- [Supplied data]:
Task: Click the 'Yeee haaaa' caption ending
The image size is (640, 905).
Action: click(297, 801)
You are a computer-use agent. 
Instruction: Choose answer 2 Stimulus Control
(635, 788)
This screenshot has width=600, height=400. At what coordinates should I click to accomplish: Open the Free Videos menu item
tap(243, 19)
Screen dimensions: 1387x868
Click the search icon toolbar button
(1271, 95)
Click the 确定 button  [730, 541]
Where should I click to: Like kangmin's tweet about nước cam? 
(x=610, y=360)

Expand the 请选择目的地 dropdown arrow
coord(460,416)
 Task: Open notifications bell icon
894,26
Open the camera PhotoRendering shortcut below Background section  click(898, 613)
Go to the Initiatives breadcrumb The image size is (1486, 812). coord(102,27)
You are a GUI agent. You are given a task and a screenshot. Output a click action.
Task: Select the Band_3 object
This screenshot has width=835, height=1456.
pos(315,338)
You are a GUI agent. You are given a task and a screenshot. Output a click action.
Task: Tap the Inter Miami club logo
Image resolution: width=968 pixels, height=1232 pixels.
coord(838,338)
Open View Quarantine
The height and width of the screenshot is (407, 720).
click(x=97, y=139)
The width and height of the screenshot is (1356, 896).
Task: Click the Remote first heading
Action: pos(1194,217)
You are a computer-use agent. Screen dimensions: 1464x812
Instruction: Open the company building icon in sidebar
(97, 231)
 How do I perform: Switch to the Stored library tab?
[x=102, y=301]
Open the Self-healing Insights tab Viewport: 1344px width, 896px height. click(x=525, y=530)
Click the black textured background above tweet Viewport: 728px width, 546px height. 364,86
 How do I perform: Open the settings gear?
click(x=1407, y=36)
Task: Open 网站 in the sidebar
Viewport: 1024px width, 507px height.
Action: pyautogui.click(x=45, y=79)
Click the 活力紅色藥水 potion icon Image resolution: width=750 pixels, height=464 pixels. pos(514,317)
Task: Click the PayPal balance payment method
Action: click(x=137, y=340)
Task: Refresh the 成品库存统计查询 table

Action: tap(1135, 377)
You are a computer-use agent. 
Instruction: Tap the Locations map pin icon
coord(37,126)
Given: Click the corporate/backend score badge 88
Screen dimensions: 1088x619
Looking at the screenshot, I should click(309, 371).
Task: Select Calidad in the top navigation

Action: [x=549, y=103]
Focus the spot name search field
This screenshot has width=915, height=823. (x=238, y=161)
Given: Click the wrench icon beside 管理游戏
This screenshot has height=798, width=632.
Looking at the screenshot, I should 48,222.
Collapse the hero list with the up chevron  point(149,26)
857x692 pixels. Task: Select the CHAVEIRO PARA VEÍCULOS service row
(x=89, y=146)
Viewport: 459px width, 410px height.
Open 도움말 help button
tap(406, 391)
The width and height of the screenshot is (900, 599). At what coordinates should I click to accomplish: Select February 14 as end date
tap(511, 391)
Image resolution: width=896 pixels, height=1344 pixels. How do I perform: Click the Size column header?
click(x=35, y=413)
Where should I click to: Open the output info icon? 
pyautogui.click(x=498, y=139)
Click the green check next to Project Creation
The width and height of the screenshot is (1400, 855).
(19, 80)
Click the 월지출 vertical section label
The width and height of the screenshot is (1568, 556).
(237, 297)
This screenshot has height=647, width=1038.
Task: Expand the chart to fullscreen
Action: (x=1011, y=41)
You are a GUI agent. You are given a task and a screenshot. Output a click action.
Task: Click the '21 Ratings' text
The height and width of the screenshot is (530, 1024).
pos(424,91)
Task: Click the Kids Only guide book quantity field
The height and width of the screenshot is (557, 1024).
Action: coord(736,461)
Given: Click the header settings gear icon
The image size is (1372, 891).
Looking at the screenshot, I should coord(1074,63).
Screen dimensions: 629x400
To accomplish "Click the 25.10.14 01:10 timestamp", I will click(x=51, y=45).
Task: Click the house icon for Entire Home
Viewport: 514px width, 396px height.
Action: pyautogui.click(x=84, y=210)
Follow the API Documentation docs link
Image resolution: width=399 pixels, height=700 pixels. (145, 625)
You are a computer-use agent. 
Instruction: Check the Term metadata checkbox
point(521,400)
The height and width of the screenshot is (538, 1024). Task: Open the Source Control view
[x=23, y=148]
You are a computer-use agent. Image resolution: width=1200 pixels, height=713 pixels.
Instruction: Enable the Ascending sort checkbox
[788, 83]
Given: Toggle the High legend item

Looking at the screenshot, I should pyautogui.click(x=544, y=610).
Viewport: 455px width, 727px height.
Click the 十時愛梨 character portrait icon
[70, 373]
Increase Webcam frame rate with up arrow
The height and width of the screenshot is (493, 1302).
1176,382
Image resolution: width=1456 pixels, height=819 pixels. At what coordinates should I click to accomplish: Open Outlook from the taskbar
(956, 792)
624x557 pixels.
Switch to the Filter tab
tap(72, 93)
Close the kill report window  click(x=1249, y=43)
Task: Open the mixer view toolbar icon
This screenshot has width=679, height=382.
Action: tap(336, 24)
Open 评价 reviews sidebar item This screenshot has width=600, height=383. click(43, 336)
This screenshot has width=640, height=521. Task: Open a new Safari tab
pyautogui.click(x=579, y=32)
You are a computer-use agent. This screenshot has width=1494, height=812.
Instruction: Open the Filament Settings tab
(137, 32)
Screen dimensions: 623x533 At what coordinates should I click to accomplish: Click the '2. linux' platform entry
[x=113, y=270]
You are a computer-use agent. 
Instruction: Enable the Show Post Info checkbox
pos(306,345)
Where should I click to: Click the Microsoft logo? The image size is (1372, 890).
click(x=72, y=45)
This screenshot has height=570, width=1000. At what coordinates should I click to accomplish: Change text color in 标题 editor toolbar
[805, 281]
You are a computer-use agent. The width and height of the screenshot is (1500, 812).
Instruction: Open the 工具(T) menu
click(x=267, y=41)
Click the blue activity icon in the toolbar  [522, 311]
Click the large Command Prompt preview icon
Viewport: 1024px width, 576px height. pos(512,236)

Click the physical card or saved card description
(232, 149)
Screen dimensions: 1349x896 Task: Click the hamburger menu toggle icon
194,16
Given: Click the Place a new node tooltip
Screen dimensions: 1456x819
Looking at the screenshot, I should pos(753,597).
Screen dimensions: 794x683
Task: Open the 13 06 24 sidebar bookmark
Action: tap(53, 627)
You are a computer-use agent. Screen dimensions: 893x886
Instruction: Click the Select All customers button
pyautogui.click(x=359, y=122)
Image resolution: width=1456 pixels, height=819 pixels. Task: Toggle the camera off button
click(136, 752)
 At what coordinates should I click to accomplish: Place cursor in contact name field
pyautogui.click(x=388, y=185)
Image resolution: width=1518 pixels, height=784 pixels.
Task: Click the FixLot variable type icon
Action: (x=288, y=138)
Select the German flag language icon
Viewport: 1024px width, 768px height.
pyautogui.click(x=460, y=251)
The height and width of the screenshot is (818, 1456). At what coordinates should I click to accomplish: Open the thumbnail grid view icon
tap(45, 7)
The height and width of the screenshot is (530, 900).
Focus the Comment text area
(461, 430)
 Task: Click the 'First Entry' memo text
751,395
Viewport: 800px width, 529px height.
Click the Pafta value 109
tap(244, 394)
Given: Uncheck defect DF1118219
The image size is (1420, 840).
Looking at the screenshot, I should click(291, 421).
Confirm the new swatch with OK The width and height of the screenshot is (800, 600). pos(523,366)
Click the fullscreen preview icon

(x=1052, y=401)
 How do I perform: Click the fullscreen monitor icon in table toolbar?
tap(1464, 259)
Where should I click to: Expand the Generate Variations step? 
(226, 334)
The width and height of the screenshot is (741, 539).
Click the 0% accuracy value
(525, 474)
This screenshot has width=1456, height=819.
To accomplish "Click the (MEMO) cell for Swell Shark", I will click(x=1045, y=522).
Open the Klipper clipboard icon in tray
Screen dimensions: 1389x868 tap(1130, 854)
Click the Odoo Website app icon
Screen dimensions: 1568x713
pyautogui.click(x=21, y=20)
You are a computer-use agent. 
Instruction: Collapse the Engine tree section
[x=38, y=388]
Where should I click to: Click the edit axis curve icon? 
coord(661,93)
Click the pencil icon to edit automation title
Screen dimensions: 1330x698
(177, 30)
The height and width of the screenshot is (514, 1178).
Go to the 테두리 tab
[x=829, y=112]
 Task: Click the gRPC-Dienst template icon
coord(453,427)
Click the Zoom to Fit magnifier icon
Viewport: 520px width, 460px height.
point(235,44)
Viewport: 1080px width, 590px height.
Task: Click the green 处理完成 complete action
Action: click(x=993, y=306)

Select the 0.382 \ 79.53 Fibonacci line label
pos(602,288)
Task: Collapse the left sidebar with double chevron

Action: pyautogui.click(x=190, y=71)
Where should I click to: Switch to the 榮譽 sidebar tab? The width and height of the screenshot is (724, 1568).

- [Stated exercise]: Pull out every line of the material above that contains the word "what". Case counts, so a line matches only if the capitalization is the same.

- [Answer in full]:
This screenshot has width=600, height=400. At what coordinates should I click to accomplish: Open the Free Videos menu item
The width and height of the screenshot is (900, 599). At what coordinates should I click to accomplish: Select February 14 as end date
Image resolution: width=1456 pixels, height=819 pixels. At what coordinates should I click to accomplish: Open Outlook from the taskbar
Screen dimensions: 623x533 At what coordinates should I click to accomplish: Click the '2. linux' platform entry
This screenshot has height=570, width=1000. At what coordinates should I click to accomplish: Change text color in 标题 editor toolbar
 At what coordinates should I click to accomplish: Place cursor in contact name field
The height and width of the screenshot is (818, 1456). At what coordinates should I click to accomplish: Open the thumbnail grid view icon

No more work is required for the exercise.